Starting with the line that contains "Disclaimer (609, 2300)" and stopping after the line that contains "PÁGINA PRINCIPAL (247, 261)", copy the entries below exactly. Include nothing else.

Dataset excerpts
****************************************

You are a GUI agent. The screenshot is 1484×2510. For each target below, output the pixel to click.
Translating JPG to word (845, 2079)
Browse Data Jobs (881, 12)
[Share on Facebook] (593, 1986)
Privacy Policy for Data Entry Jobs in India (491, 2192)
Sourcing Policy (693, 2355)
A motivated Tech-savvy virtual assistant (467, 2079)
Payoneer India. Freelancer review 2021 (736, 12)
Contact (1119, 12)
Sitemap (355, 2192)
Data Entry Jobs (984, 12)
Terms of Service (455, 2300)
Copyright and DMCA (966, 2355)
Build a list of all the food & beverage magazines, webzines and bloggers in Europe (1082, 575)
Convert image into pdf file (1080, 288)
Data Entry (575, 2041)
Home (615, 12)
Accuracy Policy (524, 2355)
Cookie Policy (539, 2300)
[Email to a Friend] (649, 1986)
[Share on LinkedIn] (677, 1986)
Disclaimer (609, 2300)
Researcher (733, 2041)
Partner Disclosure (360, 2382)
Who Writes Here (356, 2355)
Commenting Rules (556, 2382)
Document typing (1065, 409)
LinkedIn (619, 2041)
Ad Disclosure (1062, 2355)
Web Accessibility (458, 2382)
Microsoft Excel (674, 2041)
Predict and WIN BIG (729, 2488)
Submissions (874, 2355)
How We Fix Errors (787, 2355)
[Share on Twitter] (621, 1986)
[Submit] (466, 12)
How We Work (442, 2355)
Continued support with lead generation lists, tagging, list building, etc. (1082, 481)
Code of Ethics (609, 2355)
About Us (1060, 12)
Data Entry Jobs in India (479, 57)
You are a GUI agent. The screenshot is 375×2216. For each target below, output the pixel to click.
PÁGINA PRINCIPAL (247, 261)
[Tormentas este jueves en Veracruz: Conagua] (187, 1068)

****************************************

> _Solution to this exercise_:
Disclaimer (609, 2300)
Researcher (733, 2041)
Partner Disclosure (360, 2382)
Who Writes Here (356, 2355)
Commenting Rules (556, 2382)
Document typing (1065, 409)
LinkedIn (619, 2041)
Ad Disclosure (1062, 2355)
Web Accessibility (458, 2382)
Microsoft Excel (674, 2041)
Predict and WIN BIG (729, 2488)
Submissions (874, 2355)
How We Fix Errors (787, 2355)
[Share on Twitter] (621, 1986)
[Submit] (466, 12)
How We Work (442, 2355)
Continued support with lead generation lists, tagging, list building, etc. (1082, 481)
Code of Ethics (609, 2355)
About Us (1060, 12)
Data Entry Jobs in India (479, 57)
You are a GUI agent. The screenshot is 375×2216. For each target below, output the pixel to click.
PÁGINA PRINCIPAL (247, 261)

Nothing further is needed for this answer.